En este sentido, el artículo 80 del Código Contravencional porteño castiga con uno a quince días de trabajo comunitario y multas de 200 pesos a 3.000 pesos, al que “manche o ensucie bienes de propiedad pública o privada”. En general, es una figura legal tan difícil de aplicar que el Gobierno porteño se limita a gastar anualmente grandes sumas en pintar paredes.
“La idea no es arruinar una casa recién pintada, de hecho no nos interesa stenciliar sobre esas superficies. En cambio, hay muros abandonados o feos que están pidiendo a gritos que los pintes”, provoca por su parte “Malatesta”, nombre artístico de otro integrante de Buenos Aires Stencil. Junto a Gonzalo, en el barrio de Palermo, fundó la galería de arte urbano Hollywood in Cambodia, en homenaje a una canción de la banda punk Dead Kennedys. Un par de noches por semana, este colectivo sale a estampar stenciles por la ciudad, en grupo o en forma individual. “La adrenalina que sentís al hacerlo es diferente si lo haces grupalmente”, cuenta Gonzalo. “En general, un vecino asume que si ve a un grupo de muchachos con escaleras y tachos de pintura, se trata de una actividad totalmente legal y no te dice nada”, agrega. El principio que lo mueve es “transformar el espacio” y expresar una idea. Entre los personajes con los que se encuentra en sus raids nocturnos figuran los cartoneros, que “te hacen compañía y te tiran ideas”. “¿No tenés uno con la cara de Riquelme?”, le preguntaron alguna vez. Gonzalo les pinta los carros de basura con motivos tan atractivos como controvertidos, como una virgen con pistolas o la figura de Perón con las manos recortadas. Otros stenciles de esta agrupación que más de un porteño habrá visto en la ciudad representan a George W. Bush con las orejas de Mickey Mouse o a Pepito Marrone, con gorra y pose del “Che”, haciendo un juego de palabras con la célebre frase del cómico argentino.
En campaña. Buenos Aires Stencil hizo un mural para Volskswagen, pero en general esta agrupación se muestra reacia a que las marcas se apropien del stencil para ganar credibilidad entre los jóvenes. De hecho, hoy esta técnica de diseño representa una eficaz estrategia de comunicación utilizada por las agencias de publicidad más importantes, que implementan “campañas guerrillas”, donde decenas de stencileros salen de noche a estampar la ciudad con logos de marcas como Nike o incluso de películas, como fue el caso de “El día después de mañana”, estrenada hace cuatro años.

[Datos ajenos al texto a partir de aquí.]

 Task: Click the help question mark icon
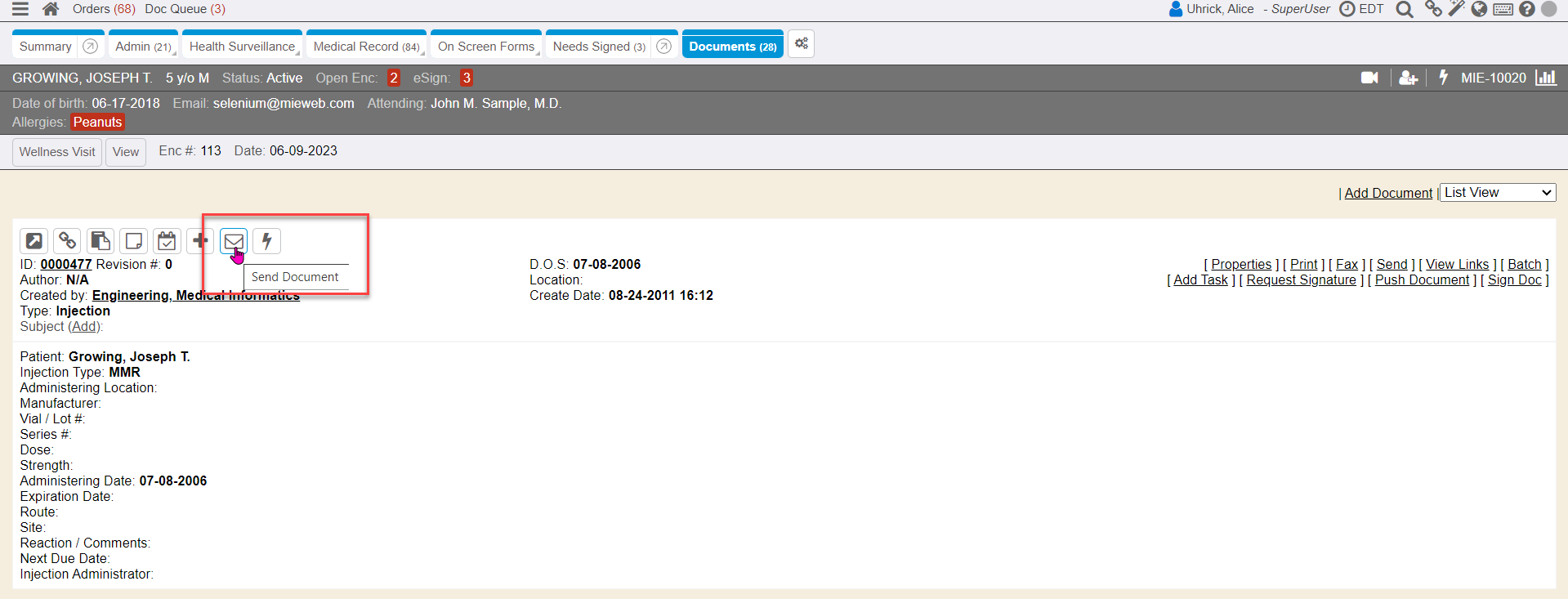(x=1526, y=10)
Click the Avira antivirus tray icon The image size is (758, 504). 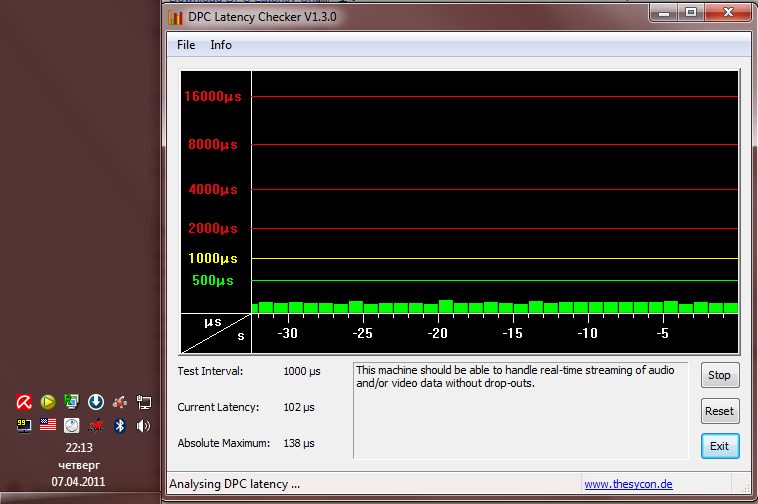tap(24, 402)
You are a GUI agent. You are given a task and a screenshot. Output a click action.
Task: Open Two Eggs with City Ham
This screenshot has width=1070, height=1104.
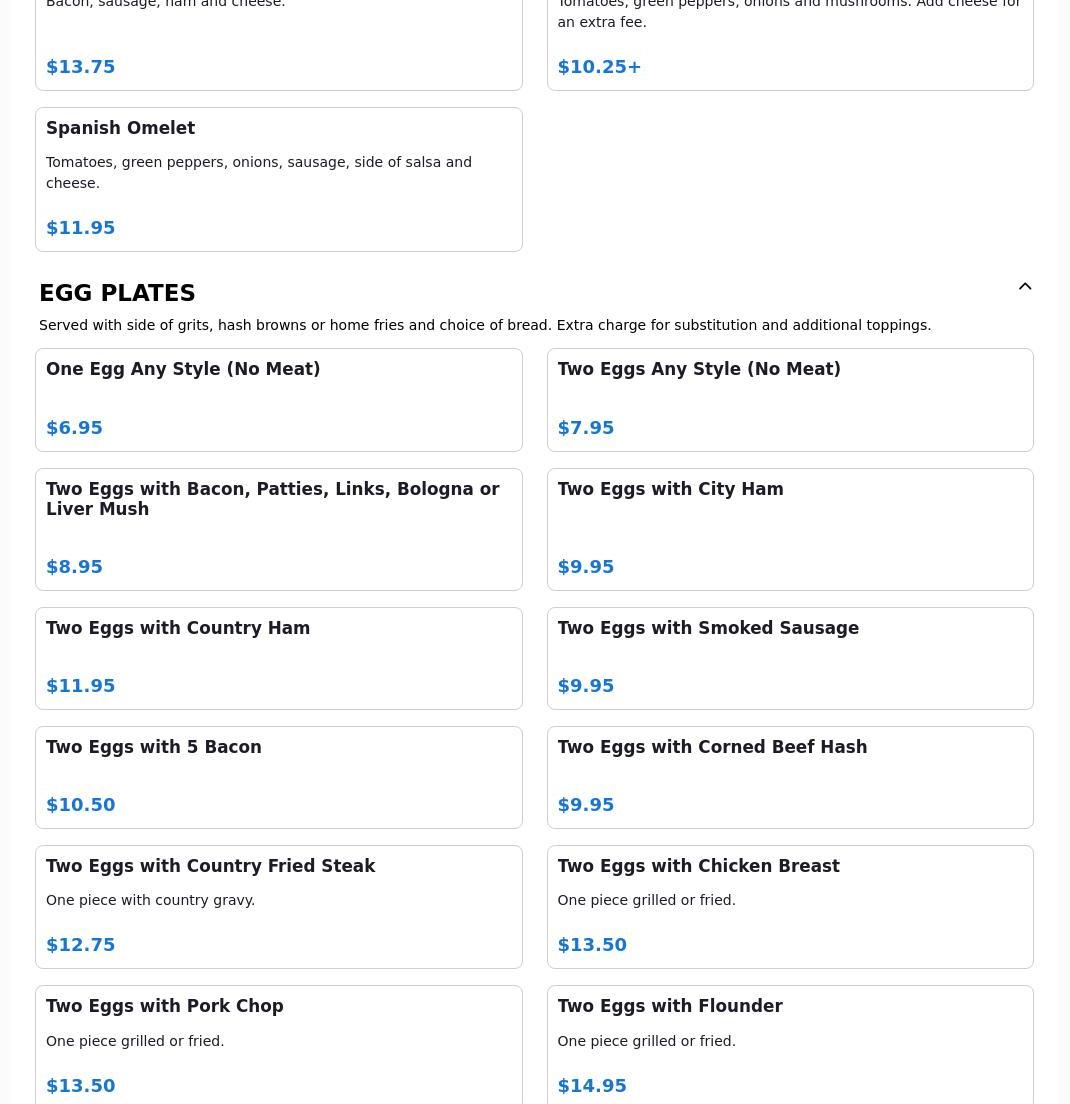click(789, 528)
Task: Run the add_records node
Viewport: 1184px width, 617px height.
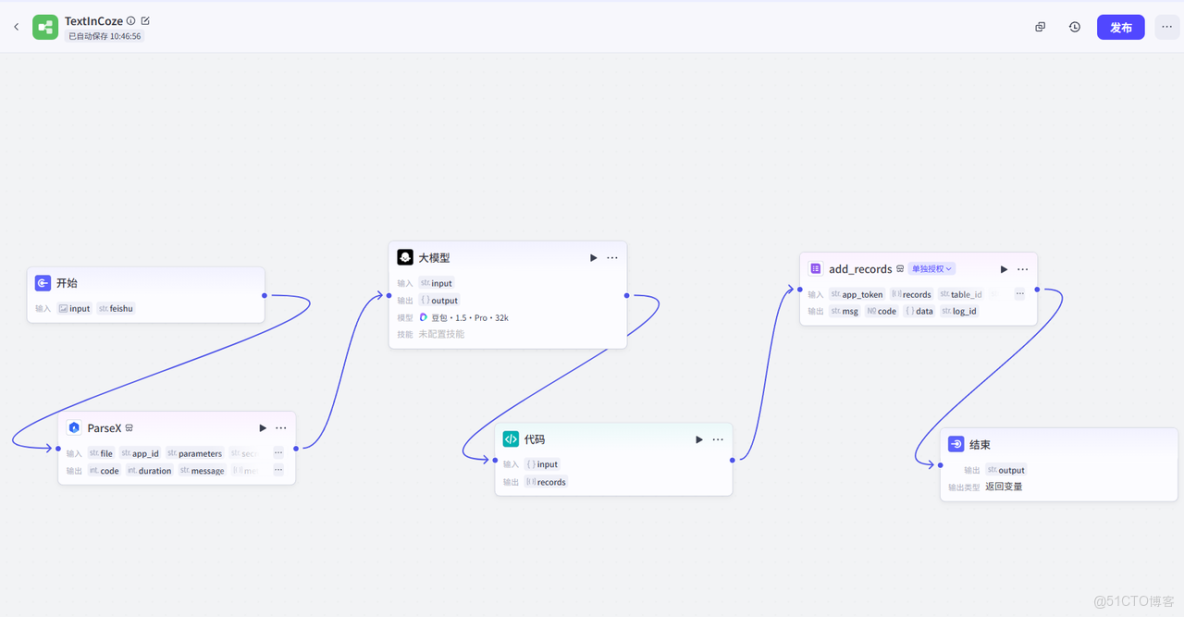Action: click(x=1004, y=269)
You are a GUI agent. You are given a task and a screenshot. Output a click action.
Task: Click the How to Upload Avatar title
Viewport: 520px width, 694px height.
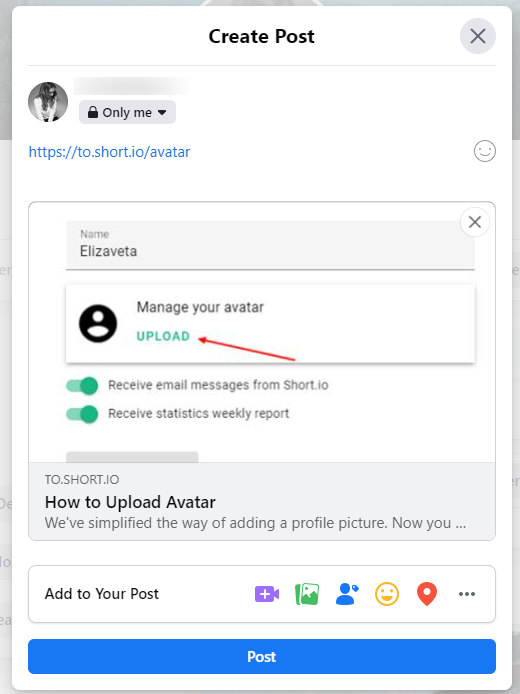pyautogui.click(x=130, y=502)
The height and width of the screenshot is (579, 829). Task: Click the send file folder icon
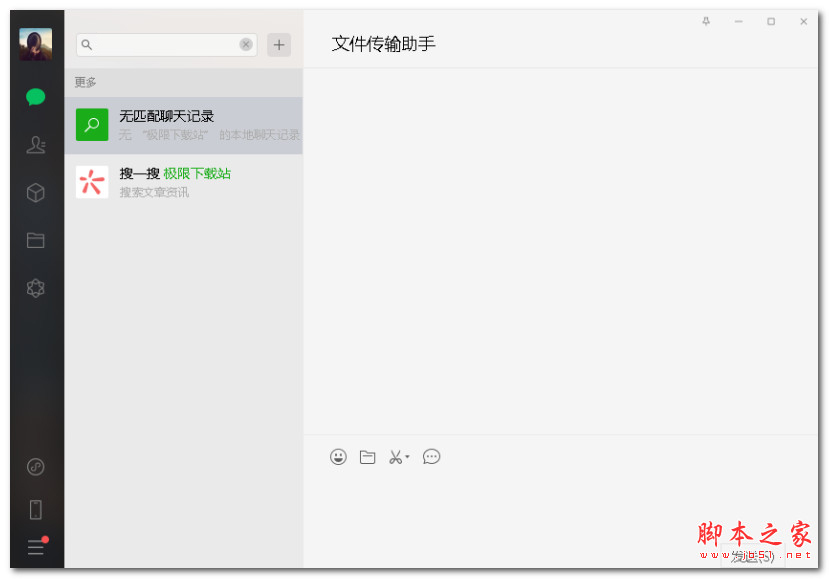click(367, 457)
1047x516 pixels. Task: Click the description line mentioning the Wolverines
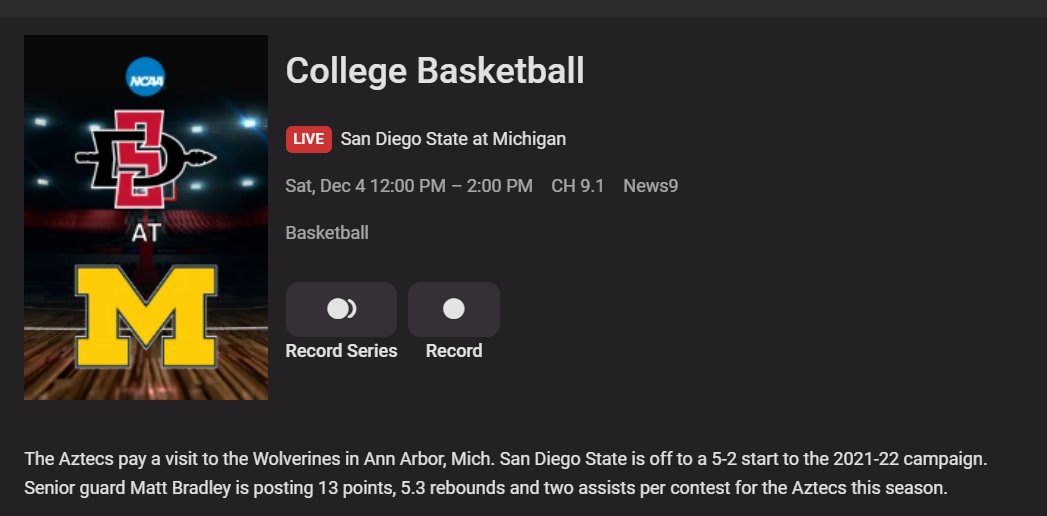tap(505, 459)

“La imaginación al poder” fue uno de los graffitis del Mayo Francés que, entre otras cosas, se oponía a la sociedad de consumo. Seguramente, ninguno de esos jóvenes que encabezaban las barricadas parisinas hubiera imaginado que, 50 años después, el espíritu de denuncia social del graffiti sería utilizado por marcas como Adidas y Nike. “Prohibido prohibir”, podrían retrucar los creativos publicitarios desde sus oficinas en Puerto Madero.